Ai Weiwei, the world-famous artist, is snapping my picture. We're 25 minutes into an interview at the hotel room where he's staying in Beverly Hills when I glance up from my reporter's notebook to find Ai's iPhone trained on me; his lined, often inquisitive face is screwed now in concentration as he tinkers with the focus on his phone. I pause mid-sentence and stare, waiting for some kind of explanation: Have I asked a threatening question? Do I have something on my face? Am I going to appear in his next MoMA exhibit, probably looking self-conscious and slightly alarmed? None comes; he's still playing with his phone, clearly more adept with a touchscreen than any other 60-year-old I've ever met.

I suppose I shouldn't have been surprised: Non-stop self-documentation has long been both a statement and a safeguard for Ai, who is an outspoken critic of his native China. It was his opposition to the regime—recording his monitored, heated confrontations, and even physical abuse at the hands of Chinese authorities—that helped Ai achieve international fame. It was also his opposition that inspired his Chinese supporters to meet with him in person, despite close monitoring by the Xi administration.

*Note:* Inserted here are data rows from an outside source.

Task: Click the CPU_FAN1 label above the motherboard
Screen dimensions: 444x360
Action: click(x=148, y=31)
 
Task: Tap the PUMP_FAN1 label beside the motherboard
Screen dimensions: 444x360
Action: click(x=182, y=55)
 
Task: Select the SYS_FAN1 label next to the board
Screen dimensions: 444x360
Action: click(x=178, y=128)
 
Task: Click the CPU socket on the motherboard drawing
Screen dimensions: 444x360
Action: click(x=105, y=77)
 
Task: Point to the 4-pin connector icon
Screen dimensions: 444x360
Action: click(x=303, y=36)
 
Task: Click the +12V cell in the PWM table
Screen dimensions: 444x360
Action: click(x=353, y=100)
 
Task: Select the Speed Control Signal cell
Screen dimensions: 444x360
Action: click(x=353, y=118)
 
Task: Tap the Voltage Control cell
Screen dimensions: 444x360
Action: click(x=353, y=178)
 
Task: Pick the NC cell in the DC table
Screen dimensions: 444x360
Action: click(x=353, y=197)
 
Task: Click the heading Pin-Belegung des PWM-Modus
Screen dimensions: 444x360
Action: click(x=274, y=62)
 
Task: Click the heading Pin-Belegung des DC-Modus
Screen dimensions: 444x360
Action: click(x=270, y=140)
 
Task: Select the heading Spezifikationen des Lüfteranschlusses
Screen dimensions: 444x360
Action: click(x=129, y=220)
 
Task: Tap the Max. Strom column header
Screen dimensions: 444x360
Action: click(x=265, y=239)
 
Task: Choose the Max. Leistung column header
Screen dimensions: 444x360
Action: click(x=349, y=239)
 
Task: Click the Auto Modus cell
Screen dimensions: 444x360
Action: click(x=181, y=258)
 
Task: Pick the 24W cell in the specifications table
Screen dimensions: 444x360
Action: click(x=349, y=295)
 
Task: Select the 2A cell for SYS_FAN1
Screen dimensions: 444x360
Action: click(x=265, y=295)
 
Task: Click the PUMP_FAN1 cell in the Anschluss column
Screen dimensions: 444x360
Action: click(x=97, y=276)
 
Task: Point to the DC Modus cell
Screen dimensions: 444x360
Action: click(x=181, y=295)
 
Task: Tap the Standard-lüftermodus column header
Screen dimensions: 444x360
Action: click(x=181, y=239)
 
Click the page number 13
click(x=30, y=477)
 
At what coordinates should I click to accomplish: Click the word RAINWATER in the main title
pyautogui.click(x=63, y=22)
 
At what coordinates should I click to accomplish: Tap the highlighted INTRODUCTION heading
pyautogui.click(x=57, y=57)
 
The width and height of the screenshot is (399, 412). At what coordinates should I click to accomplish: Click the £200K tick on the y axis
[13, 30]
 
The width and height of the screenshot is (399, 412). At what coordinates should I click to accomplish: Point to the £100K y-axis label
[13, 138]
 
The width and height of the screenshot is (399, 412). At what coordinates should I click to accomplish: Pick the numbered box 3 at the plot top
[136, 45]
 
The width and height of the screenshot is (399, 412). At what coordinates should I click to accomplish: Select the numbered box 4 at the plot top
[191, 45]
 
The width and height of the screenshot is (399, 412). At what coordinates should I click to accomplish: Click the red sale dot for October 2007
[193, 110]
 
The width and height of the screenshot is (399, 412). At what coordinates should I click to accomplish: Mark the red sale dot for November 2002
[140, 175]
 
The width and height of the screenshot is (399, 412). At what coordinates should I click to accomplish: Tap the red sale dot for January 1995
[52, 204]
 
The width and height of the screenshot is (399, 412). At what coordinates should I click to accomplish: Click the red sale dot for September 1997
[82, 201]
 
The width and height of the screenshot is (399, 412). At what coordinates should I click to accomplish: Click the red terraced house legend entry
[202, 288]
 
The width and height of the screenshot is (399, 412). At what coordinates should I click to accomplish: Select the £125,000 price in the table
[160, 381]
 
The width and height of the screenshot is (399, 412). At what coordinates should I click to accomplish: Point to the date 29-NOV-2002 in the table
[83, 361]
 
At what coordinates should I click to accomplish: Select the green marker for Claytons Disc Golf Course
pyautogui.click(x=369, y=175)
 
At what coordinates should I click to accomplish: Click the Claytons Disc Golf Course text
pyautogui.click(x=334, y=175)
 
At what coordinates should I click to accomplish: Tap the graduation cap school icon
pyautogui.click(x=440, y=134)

Ai will later Instagram my picture (#nofilter), just as he will Instagram the photos of other journalists visiting him that day. It's all part of his daily routine for documenting his life on Instagram and Twitter for his cumulative 700,000 followers—in between major exhibitions, public performances, and documentary releases.

[For more on this story by KATIE KILKENNY, go to https://psmag.com/social-justi...rview-with-ai-weiwei]
Photo: Chinese artist Ai Weiwei attends a gathering with media in front of the Trade Fair Palace run by the National Gallery on February 5th, 2016, in Prague, Czech Republic. (Photo: Matej Divizna/Getty Images)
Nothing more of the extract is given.